**What this task involves**
Exact copy, no pictures: reproduce the lines from the one that holds "Screen dimensions: 768x1568" through the end of the entries.

Task material Block Start

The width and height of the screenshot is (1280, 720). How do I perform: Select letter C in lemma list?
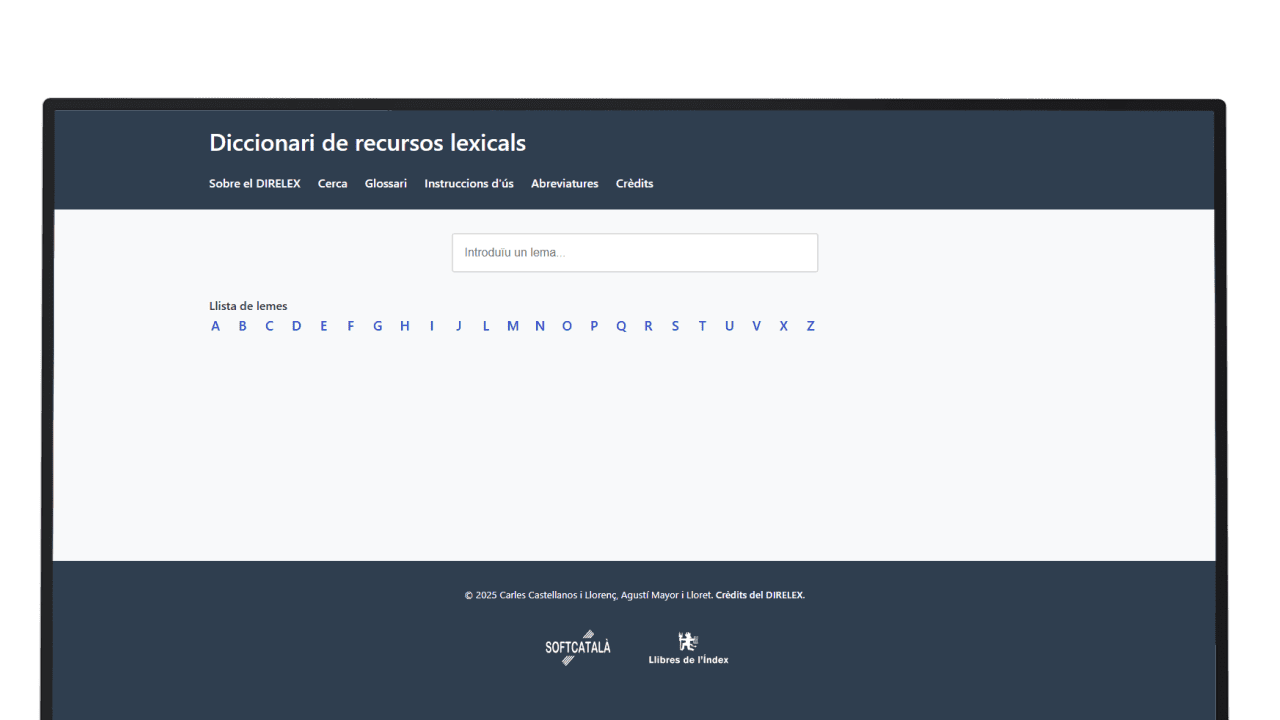coord(269,326)

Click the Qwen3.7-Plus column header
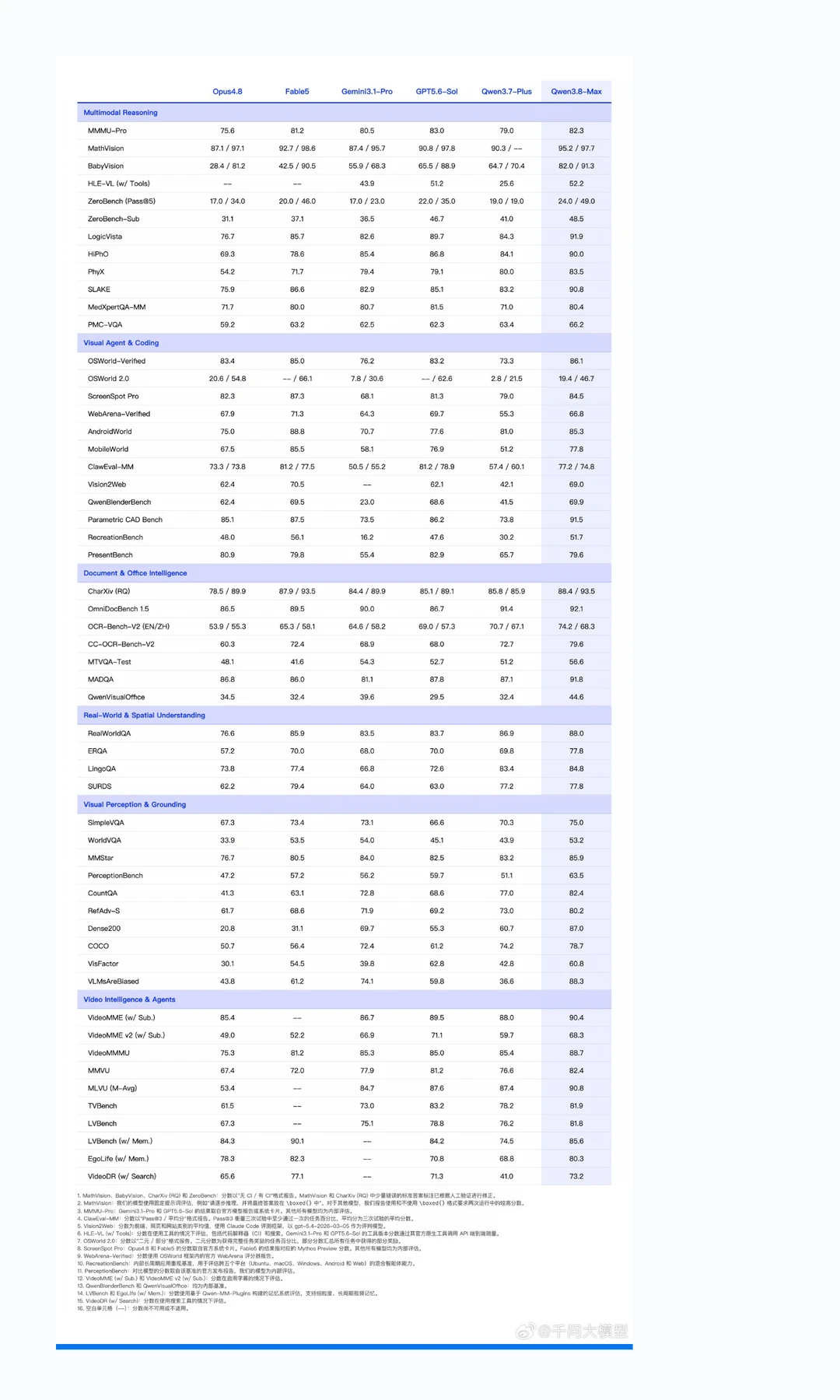pos(506,92)
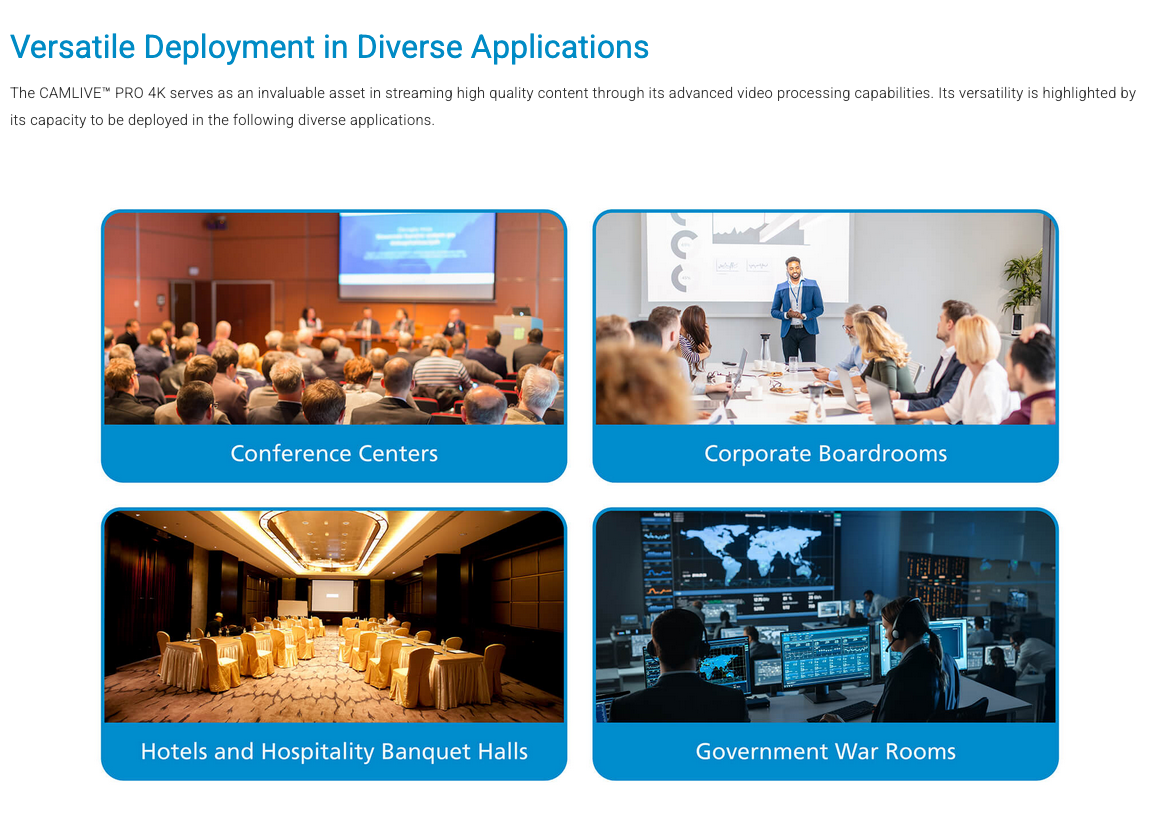The image size is (1150, 821).
Task: Click the CAMLIVE PRO 4K description paragraph
Action: pyautogui.click(x=572, y=106)
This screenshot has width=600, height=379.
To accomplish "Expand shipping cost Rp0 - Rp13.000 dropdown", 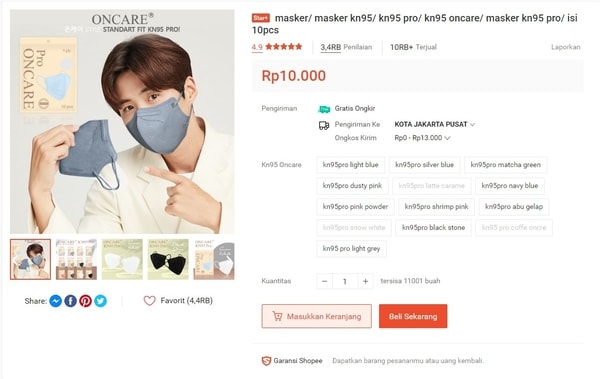I will [x=422, y=138].
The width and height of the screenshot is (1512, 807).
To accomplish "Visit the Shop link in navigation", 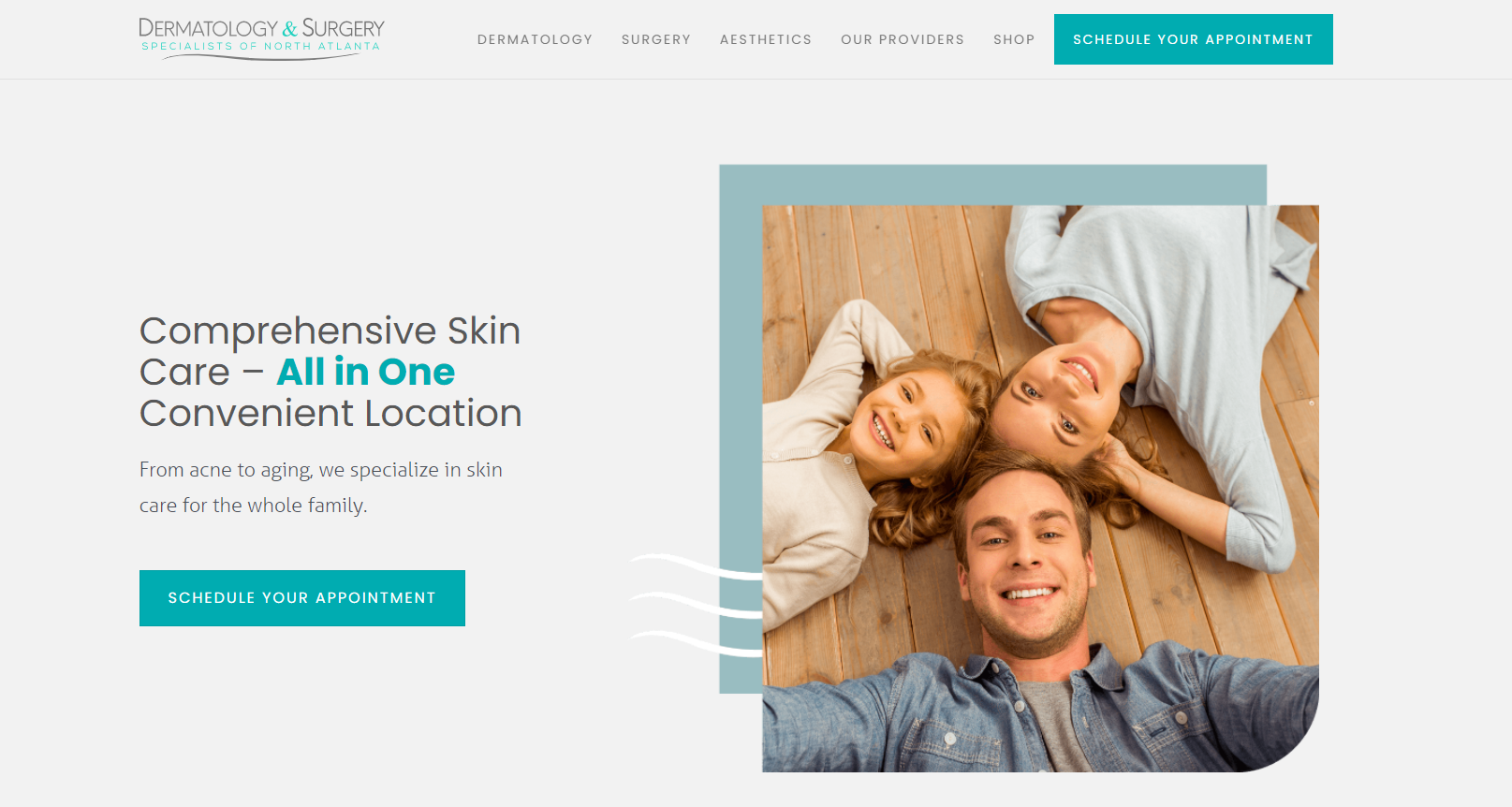I will pos(1014,39).
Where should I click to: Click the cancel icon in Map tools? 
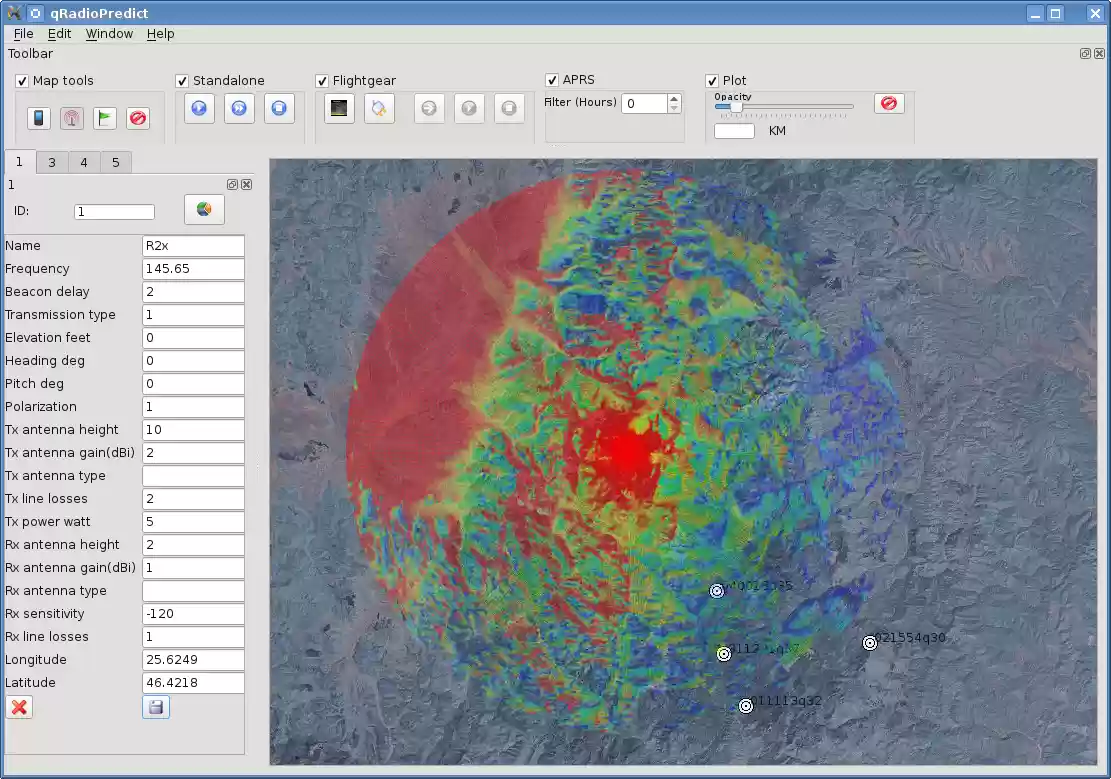tap(138, 118)
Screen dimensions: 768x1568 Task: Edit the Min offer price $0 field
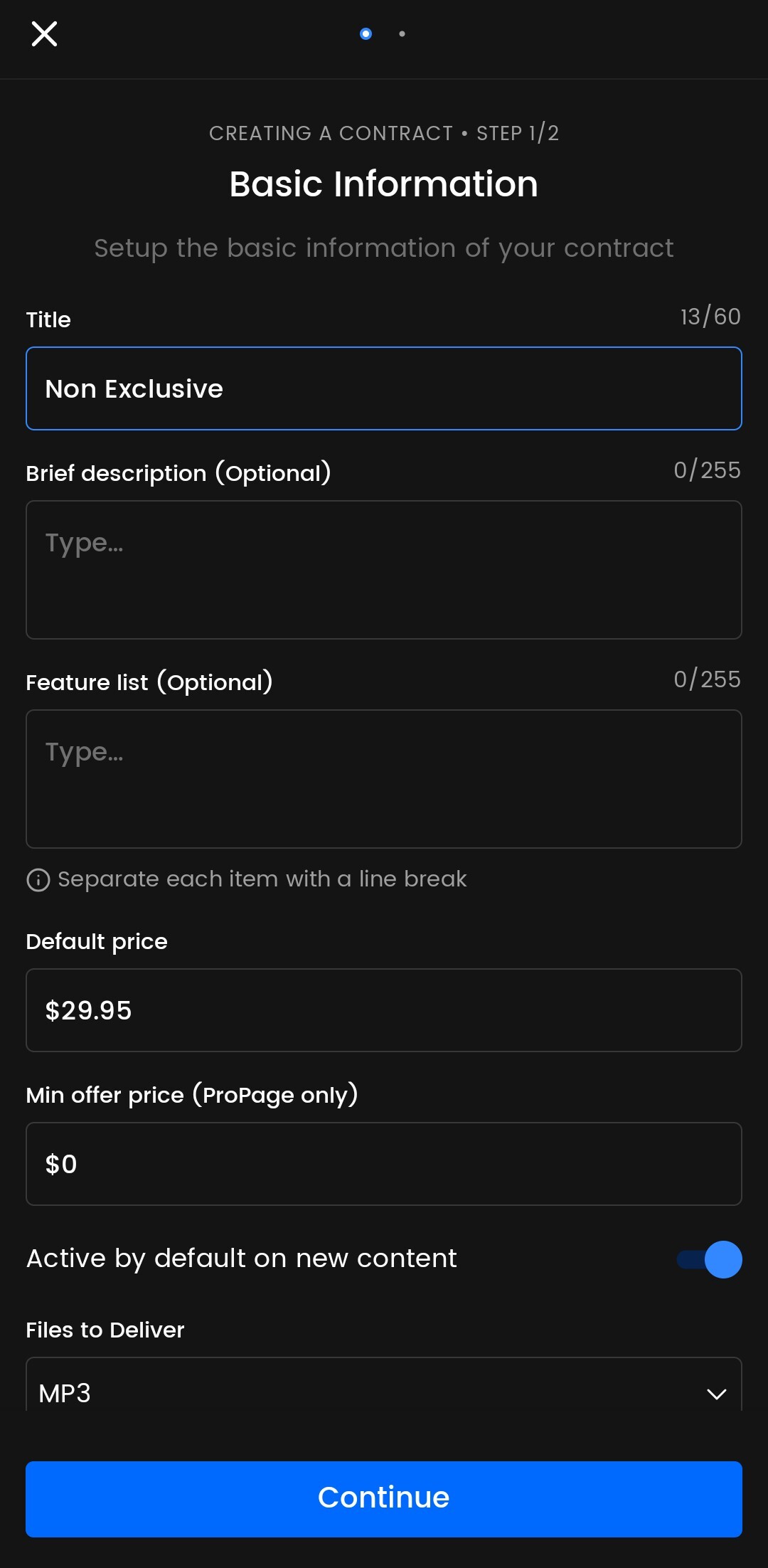(384, 1164)
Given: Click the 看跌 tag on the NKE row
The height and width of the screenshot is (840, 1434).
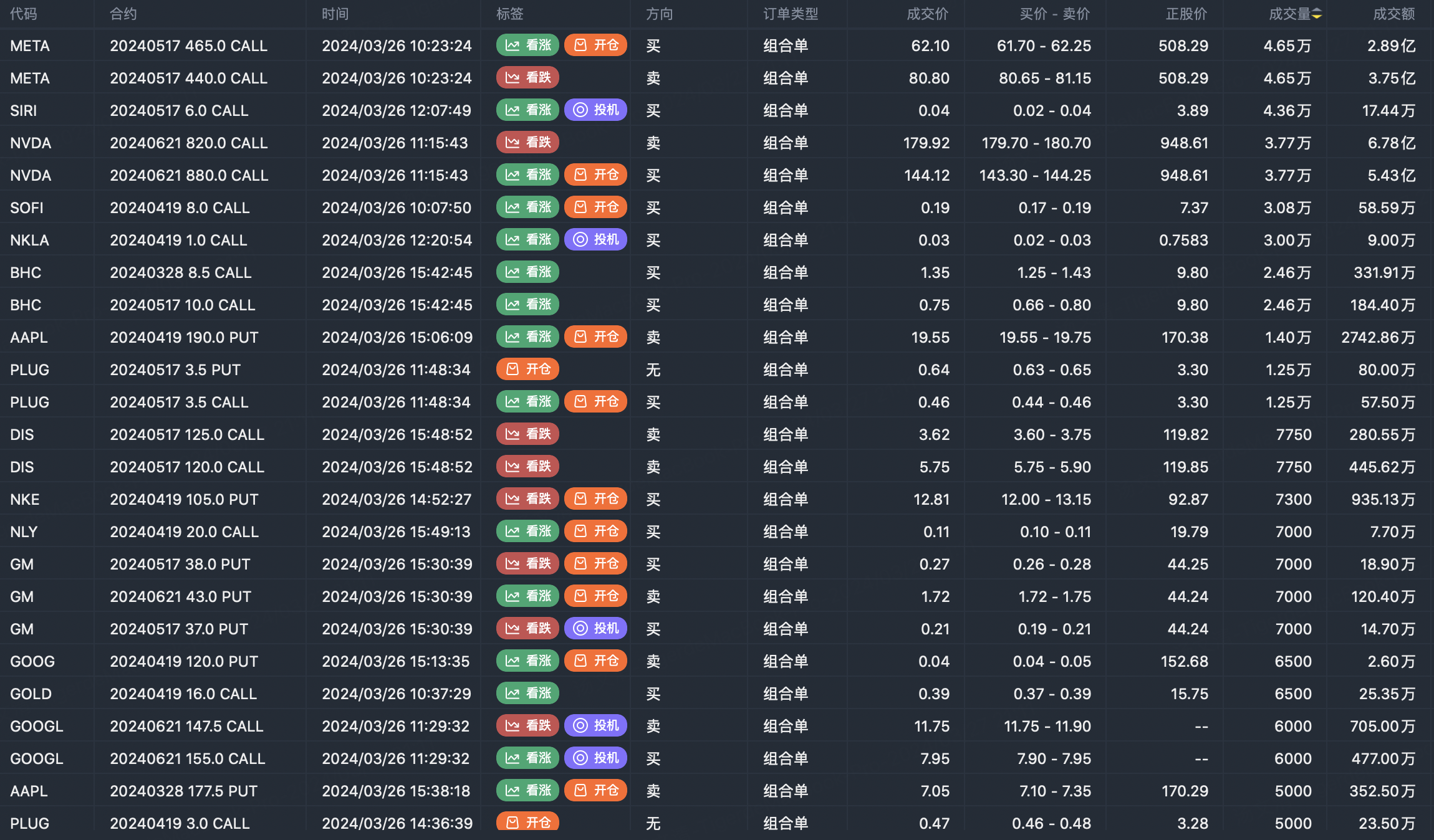Looking at the screenshot, I should (527, 499).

Task material Block End

**Output of the exercise**
Screen dimensions: 768x1568 Task: Edit the Min offer price $0 field
(384, 1164)
Given: Click the 看跌 tag on the NKE row
The height and width of the screenshot is (840, 1434).
Looking at the screenshot, I should (527, 499).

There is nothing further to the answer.